受話器を置いてから、
気分が昂ぶっている自分に気づいた。

電話を切られそうで、
慌てて次の確約をした自分が可笑しかった、

どうして?
まだ話したい事は確かにあるけど、それ以上に彼と繋がっていたいと願う気持ちがある。

新しく何かが始まったような不思議な感覚だった、

私はまだ彼を愛してる? 

少し違う気がする、
懐かしさが先で、惑わされてるのかな

でも、一生懸命に私を探してくれた彼に何か報いたい、


私の中に、何かが芽生えた気がした。



「ただいまー、母さん?」

玄関の扉が開く音がして、息子の智也が帰ってきた。

「はーい、ここにいるよ」

慌てて、玄関に出迎える

「母さん、来週東京に出張になったんだ、準備頼んでいいかな」

「いつもみたいな感じでいいの?」

「うん、でも今度は一週間だから着替えも多めにね、母さん一人で大丈夫?」

主人は北海道に単身赴任中で、息子は一人きりになる私を心配してくれている。

商社に勤める主人は、若い時からほとんど家には帰らない。転勤も日本全国を、4・5年おきに転々としている。

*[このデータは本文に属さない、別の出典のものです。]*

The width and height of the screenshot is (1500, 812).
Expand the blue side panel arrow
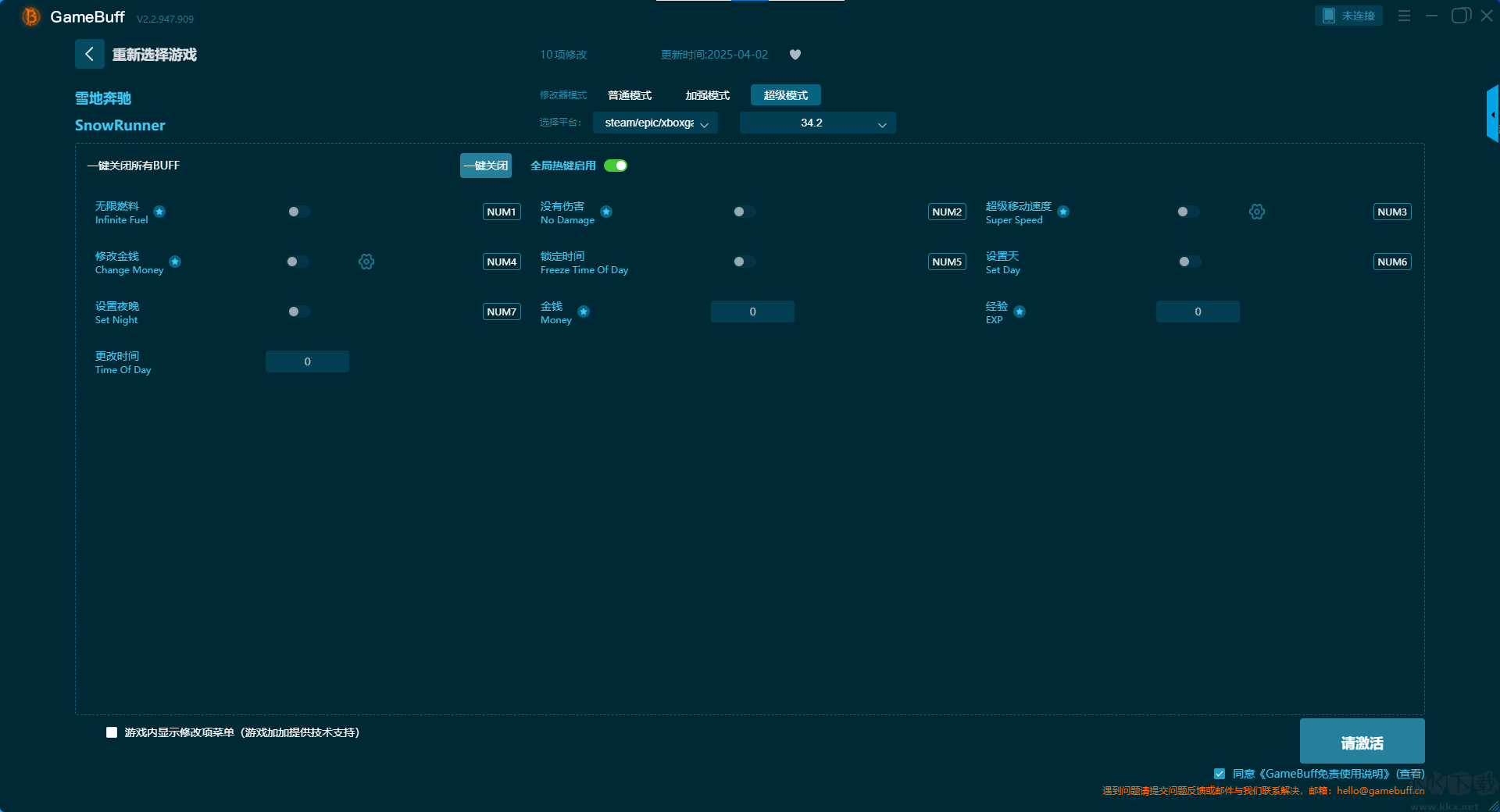coord(1492,115)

お金だけは欠かさず入れてくれるので、特に気にもとめない。互いの愛情は冷え切っていて、夫婦関係はとうの昔に破綻していた。

年に数回は息子の顔を見に帰ってくるけど、私に感心は示さない、女として求められる事もない。

それでも離婚を切り出さないのは、商社マンとしてのステータスだからだろうか。
離婚はイメージが悪いからね。

当然、赴任先では女の一人でもいるだろう事は容易に想像できてしまう。

私が圭くんに人並に幸せと言ったのは、息子と二人暮らしでも母子家庭のように、生活には窮してないからだ。